PROVIDED RECORDS:
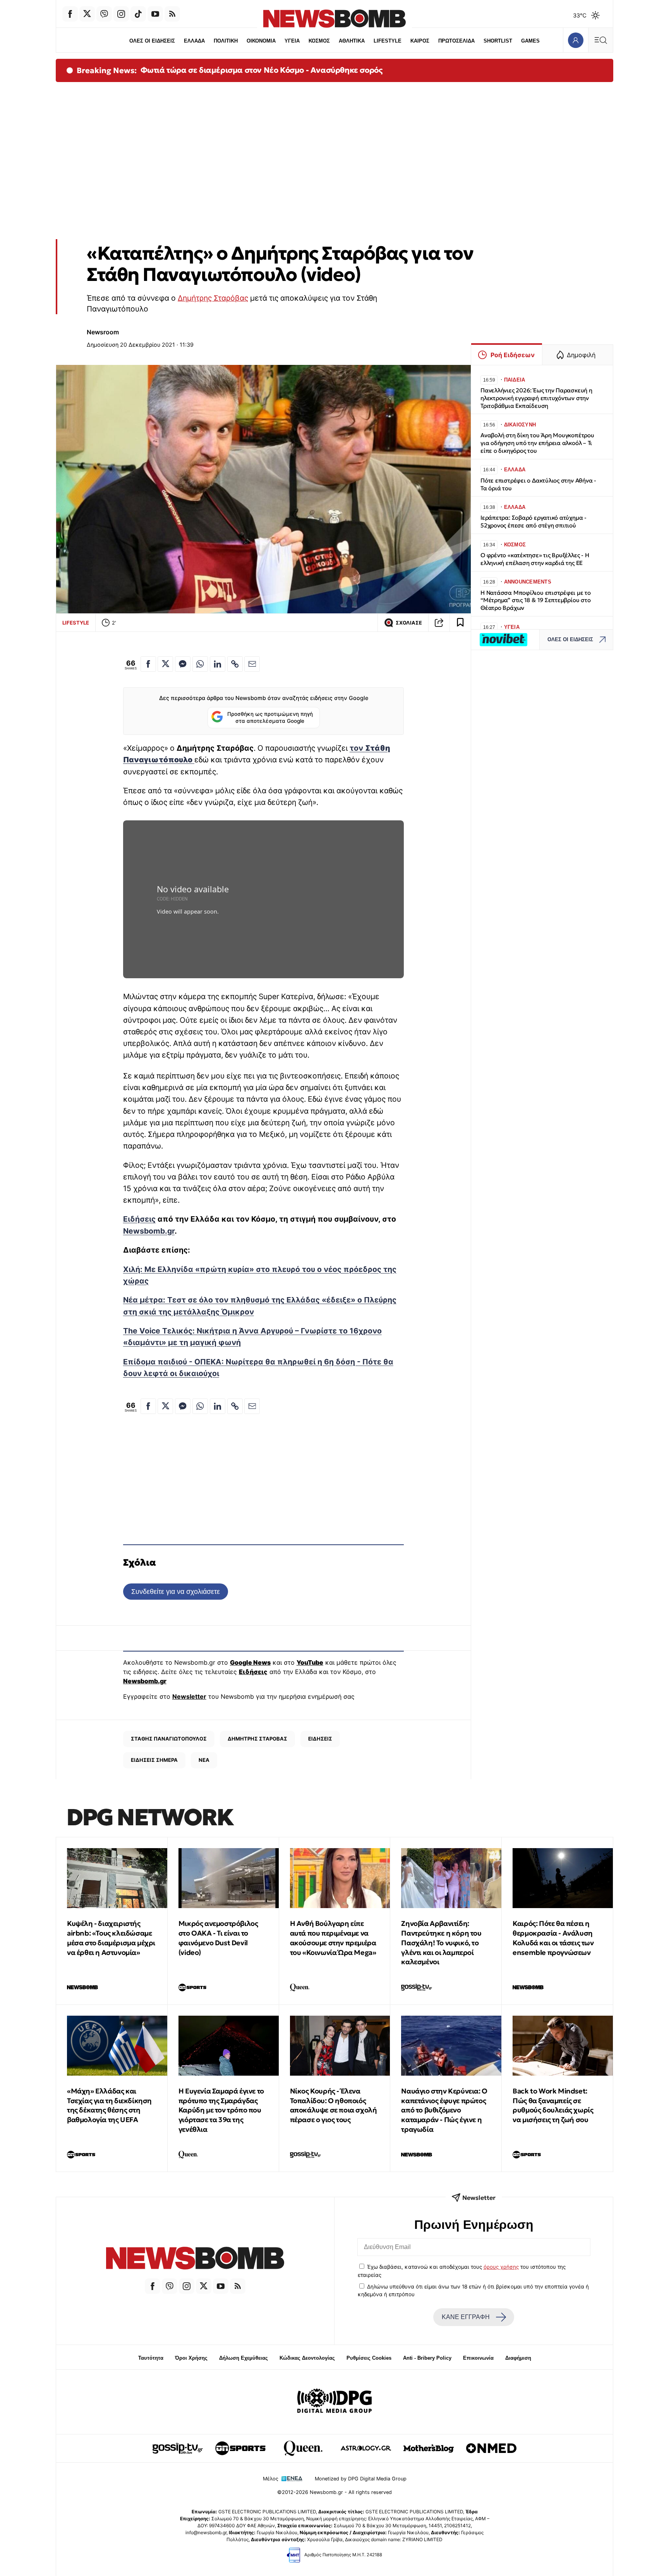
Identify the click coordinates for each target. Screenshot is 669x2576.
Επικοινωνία (478, 2358)
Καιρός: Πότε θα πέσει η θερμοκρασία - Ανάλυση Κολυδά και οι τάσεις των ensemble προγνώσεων (553, 1937)
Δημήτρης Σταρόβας (213, 298)
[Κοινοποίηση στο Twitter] (165, 664)
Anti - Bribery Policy (427, 2358)
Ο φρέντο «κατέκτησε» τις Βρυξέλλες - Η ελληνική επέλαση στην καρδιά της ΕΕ (534, 559)
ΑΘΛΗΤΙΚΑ (352, 41)
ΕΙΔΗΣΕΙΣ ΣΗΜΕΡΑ (154, 1760)
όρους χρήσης (501, 2267)
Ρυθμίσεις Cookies (369, 2358)
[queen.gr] (303, 2448)
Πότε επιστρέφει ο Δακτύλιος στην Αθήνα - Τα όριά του (538, 484)
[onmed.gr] (491, 2448)
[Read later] (460, 623)
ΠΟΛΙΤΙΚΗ (226, 41)
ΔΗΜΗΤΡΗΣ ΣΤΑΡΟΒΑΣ (257, 1739)
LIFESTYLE (387, 41)
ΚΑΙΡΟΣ (419, 41)
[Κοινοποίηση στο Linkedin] (217, 664)
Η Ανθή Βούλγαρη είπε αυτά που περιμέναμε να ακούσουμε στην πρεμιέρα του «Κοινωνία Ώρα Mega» (333, 1937)
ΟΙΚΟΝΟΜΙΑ (261, 41)
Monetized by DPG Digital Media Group (361, 2479)
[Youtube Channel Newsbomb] (155, 14)
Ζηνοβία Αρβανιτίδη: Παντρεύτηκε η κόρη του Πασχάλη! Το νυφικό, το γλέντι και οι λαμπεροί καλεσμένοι (441, 1942)
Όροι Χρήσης (191, 2358)
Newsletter (189, 1696)
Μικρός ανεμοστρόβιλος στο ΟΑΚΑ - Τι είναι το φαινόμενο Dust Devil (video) (218, 1937)
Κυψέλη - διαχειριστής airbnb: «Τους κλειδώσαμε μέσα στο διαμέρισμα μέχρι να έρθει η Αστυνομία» (111, 1937)
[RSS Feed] (172, 14)
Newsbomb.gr (149, 1231)
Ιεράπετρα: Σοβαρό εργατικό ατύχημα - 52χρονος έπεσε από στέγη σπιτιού (533, 521)
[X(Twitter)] (87, 14)
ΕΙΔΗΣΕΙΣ (320, 1739)
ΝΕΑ (204, 1760)
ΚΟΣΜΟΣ (319, 41)
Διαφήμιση (518, 2358)
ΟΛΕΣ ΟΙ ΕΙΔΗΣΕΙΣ (152, 41)
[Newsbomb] (195, 2259)
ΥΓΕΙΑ (292, 41)
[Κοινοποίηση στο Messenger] (182, 664)
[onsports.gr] (240, 2448)
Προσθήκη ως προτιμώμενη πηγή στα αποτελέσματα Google (270, 717)
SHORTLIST (498, 41)
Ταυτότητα (150, 2358)
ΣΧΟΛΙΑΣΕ (409, 623)
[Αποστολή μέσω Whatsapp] (200, 664)
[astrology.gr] (366, 2448)
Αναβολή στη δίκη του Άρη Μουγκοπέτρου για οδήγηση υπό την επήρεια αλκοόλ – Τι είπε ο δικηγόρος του (537, 442)
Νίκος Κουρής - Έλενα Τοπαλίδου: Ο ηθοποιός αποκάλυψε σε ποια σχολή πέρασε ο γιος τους (333, 2105)
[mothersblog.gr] (428, 2448)
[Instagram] (121, 14)
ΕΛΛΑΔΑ (194, 41)
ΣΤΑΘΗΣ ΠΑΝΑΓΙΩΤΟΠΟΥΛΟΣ (169, 1739)
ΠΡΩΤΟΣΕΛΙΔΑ (456, 41)
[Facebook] (70, 14)
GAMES (530, 41)
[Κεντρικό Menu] (600, 40)
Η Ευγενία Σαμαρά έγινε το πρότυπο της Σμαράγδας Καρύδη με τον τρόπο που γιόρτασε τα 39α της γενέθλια (221, 2110)
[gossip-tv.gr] (178, 2448)
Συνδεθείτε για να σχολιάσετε (175, 1591)
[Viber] (104, 14)
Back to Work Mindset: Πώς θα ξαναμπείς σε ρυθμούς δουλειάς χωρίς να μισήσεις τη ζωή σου (553, 2105)
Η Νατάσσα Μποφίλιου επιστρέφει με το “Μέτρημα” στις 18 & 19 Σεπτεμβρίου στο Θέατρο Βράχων (535, 600)
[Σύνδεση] (575, 40)
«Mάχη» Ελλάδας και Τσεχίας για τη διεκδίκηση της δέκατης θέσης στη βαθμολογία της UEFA (109, 2105)
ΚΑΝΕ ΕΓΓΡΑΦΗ (466, 2317)
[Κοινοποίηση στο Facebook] (148, 664)
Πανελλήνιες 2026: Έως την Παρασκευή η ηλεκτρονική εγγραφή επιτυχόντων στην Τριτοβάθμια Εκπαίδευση (536, 398)
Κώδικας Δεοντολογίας (307, 2358)
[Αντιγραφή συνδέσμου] (439, 623)
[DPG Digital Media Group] (334, 2401)
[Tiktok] (138, 14)
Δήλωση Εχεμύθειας (243, 2358)
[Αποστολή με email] (252, 664)
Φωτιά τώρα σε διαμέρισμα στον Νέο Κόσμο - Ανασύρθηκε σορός (262, 70)
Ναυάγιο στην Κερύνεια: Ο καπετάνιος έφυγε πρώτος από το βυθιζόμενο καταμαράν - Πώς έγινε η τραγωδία (444, 2110)
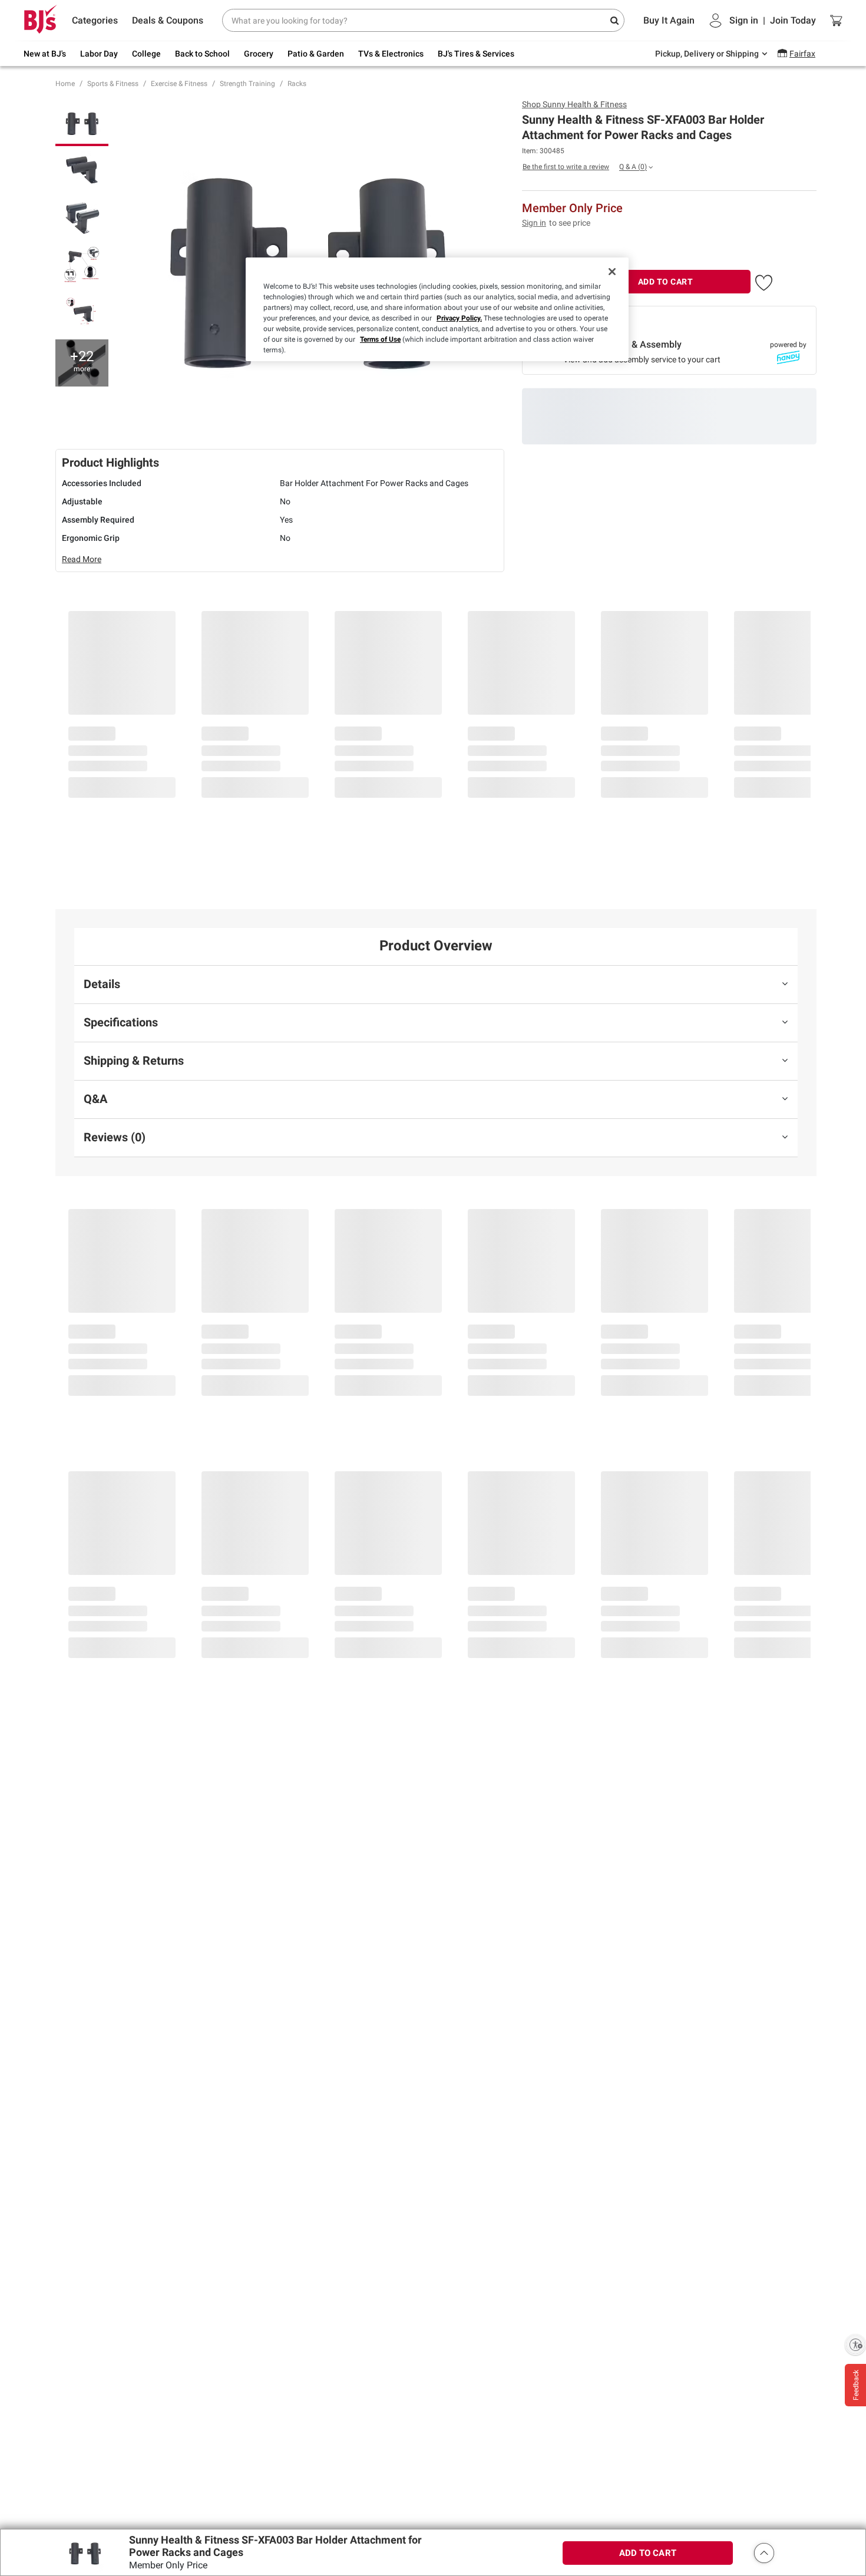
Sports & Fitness (112, 84)
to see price (569, 222)
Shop (574, 104)
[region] (437, 309)
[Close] (612, 272)
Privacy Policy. (459, 318)
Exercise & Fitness (179, 84)
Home (65, 84)
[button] (763, 280)
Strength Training (247, 84)
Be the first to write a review (566, 167)
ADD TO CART (665, 281)
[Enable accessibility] (855, 2344)
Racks (296, 84)
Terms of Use (380, 339)
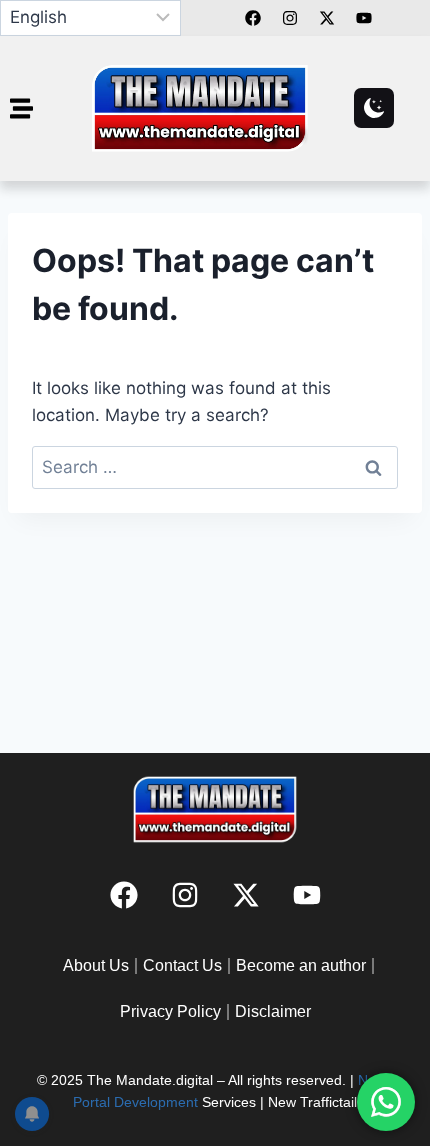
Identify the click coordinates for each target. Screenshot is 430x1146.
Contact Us (182, 965)
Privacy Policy (170, 1011)
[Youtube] (307, 895)
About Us (96, 965)
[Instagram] (185, 895)
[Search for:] (215, 467)
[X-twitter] (246, 895)
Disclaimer (273, 1011)
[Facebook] (253, 18)
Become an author (301, 965)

YOUR ASSIGNMENT: Begin with the line containing "Privacy Policy (170, 1011)" and retype it and each line after it through the end of the records, keeping them exact and including nothing more.

FINISHED EXERCISE:
Privacy Policy (170, 1011)
[Youtube] (307, 895)
About Us (96, 965)
[Instagram] (185, 895)
[Search for:] (215, 467)
[X-twitter] (246, 895)
Disclaimer (273, 1011)
[Facebook] (253, 18)
Become an author (301, 965)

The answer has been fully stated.